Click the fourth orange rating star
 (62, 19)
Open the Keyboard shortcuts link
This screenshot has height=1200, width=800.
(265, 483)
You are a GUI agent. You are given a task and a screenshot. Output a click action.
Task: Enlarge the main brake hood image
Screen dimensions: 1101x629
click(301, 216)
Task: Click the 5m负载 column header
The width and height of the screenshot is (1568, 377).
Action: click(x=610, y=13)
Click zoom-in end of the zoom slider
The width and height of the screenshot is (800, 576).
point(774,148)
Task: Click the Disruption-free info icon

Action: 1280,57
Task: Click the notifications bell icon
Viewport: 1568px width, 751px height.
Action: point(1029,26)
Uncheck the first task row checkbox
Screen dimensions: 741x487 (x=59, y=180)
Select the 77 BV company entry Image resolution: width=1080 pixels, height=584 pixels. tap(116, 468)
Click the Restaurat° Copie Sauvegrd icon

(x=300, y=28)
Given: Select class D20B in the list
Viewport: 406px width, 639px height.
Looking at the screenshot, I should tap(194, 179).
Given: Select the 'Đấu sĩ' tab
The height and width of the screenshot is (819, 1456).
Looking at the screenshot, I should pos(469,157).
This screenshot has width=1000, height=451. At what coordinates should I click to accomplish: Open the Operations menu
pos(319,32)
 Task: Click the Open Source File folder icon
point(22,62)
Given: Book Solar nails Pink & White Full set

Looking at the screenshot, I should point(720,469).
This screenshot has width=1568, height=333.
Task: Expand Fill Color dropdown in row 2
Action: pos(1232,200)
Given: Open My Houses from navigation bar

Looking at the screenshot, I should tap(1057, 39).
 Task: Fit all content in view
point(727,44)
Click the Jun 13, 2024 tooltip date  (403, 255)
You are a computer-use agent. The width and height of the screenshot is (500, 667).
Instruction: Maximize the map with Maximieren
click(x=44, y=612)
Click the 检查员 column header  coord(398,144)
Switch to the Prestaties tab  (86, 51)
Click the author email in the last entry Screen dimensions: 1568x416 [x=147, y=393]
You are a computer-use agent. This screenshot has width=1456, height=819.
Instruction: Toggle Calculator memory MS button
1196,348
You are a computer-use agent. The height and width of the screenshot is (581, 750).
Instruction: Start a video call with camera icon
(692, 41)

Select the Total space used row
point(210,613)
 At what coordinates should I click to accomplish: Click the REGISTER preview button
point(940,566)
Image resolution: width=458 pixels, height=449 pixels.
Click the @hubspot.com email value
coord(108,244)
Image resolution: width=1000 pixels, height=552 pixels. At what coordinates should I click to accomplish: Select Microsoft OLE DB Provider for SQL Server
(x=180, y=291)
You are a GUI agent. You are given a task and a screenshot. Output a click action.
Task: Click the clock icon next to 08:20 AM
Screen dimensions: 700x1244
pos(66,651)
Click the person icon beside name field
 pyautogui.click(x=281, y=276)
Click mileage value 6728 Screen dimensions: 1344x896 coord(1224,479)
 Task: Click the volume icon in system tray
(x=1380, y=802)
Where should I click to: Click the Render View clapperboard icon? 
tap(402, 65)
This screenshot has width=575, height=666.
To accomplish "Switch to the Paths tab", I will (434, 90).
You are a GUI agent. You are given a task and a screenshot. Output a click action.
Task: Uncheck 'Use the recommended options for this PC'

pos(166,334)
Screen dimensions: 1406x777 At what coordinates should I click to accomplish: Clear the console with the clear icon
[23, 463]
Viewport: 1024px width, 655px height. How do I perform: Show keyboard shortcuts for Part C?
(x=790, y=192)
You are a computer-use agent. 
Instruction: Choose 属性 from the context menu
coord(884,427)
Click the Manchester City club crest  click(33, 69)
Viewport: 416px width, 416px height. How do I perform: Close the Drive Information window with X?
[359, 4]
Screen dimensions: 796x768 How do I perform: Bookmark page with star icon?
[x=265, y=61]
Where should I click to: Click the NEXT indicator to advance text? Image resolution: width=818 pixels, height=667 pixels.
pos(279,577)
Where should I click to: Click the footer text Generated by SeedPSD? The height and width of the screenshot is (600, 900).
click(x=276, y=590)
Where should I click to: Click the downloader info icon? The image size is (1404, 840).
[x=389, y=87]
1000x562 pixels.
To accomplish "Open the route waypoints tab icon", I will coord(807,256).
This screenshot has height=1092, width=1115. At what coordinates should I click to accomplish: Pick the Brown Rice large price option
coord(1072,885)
------
**YOUR INSTRUCTIONS:** Please write out each entry shown above exactly as given.

**EXPECTED OUTPUT:**
Click the fourth orange rating star
 (62, 19)
Open the Keyboard shortcuts link
This screenshot has height=1200, width=800.
(265, 483)
You are a GUI agent. You are given a task and a screenshot. Output a click action.
Task: Enlarge the main brake hood image
Screen dimensions: 1101x629
click(301, 216)
Task: Click the 5m负载 column header
The width and height of the screenshot is (1568, 377).
Action: click(x=610, y=13)
Click zoom-in end of the zoom slider
The width and height of the screenshot is (800, 576).
point(774,148)
Task: Click the Disruption-free info icon

Action: 1280,57
Task: Click the notifications bell icon
Viewport: 1568px width, 751px height.
Action: point(1029,26)
Uncheck the first task row checkbox
Screen dimensions: 741x487 (x=59, y=180)
Select the 77 BV company entry Image resolution: width=1080 pixels, height=584 pixels. tap(116, 468)
Click the Restaurat° Copie Sauvegrd icon

(x=300, y=28)
Given: Select class D20B in the list
Viewport: 406px width, 639px height.
Looking at the screenshot, I should tap(194, 179).
Given: Select the 'Đấu sĩ' tab
The height and width of the screenshot is (819, 1456).
Looking at the screenshot, I should pos(469,157).
This screenshot has width=1000, height=451. At what coordinates should I click to accomplish: Open the Operations menu
pos(319,32)
 Task: Click the Open Source File folder icon
point(22,62)
Given: Book Solar nails Pink & White Full set

Looking at the screenshot, I should point(720,469).
This screenshot has width=1568, height=333.
Task: Expand Fill Color dropdown in row 2
Action: pos(1232,200)
Given: Open My Houses from navigation bar

Looking at the screenshot, I should tap(1057, 39).
 Task: Fit all content in view
point(727,44)
Click the Jun 13, 2024 tooltip date  (403, 255)
You are a computer-use agent. The width and height of the screenshot is (500, 667).
Instruction: Maximize the map with Maximieren
click(x=44, y=612)
Click the 检查员 column header  coord(398,144)
Switch to the Prestaties tab  (86, 51)
Click the author email in the last entry Screen dimensions: 1568x416 [x=147, y=393]
You are a computer-use agent. This screenshot has width=1456, height=819.
Instruction: Toggle Calculator memory MS button
1196,348
You are a computer-use agent. The height and width of the screenshot is (581, 750).
Instruction: Start a video call with camera icon
(692, 41)

Select the Total space used row
point(210,613)
 At what coordinates should I click to accomplish: Click the REGISTER preview button
point(940,566)
Image resolution: width=458 pixels, height=449 pixels.
Click the @hubspot.com email value
coord(108,244)
Image resolution: width=1000 pixels, height=552 pixels. At what coordinates should I click to accomplish: Select Microsoft OLE DB Provider for SQL Server
(x=180, y=291)
You are a GUI agent. You are given a task and a screenshot. Output a click action.
Task: Click the clock icon next to 08:20 AM
Screen dimensions: 700x1244
pos(66,651)
Click the person icon beside name field
 pyautogui.click(x=281, y=276)
Click mileage value 6728 Screen dimensions: 1344x896 coord(1224,479)
 Task: Click the volume icon in system tray
(x=1380, y=802)
Where should I click to: Click the Render View clapperboard icon? 
tap(402, 65)
This screenshot has width=575, height=666.
To accomplish "Switch to the Paths tab", I will (434, 90).
You are a GUI agent. You are given a task and a screenshot. Output a click action.
Task: Uncheck 'Use the recommended options for this PC'

pos(166,334)
Screen dimensions: 1406x777 At what coordinates should I click to accomplish: Clear the console with the clear icon
[23, 463]
Viewport: 1024px width, 655px height. How do I perform: Show keyboard shortcuts for Part C?
(x=790, y=192)
You are a computer-use agent. 
Instruction: Choose 属性 from the context menu
coord(884,427)
Click the Manchester City club crest  click(33, 69)
Viewport: 416px width, 416px height. How do I perform: Close the Drive Information window with X?
[359, 4]
Screen dimensions: 796x768 How do I perform: Bookmark page with star icon?
[x=265, y=61]
Where should I click to: Click the NEXT indicator to advance text? Image resolution: width=818 pixels, height=667 pixels.
pos(279,577)
Where should I click to: Click the footer text Generated by SeedPSD? The height and width of the screenshot is (600, 900).
click(x=276, y=590)
Where should I click to: Click the downloader info icon? The image size is (1404, 840).
[x=389, y=87]
1000x562 pixels.
To accomplish "Open the route waypoints tab icon", I will coord(807,256).
This screenshot has height=1092, width=1115. At what coordinates should I click to accomplish: Pick the Brown Rice large price option
coord(1072,885)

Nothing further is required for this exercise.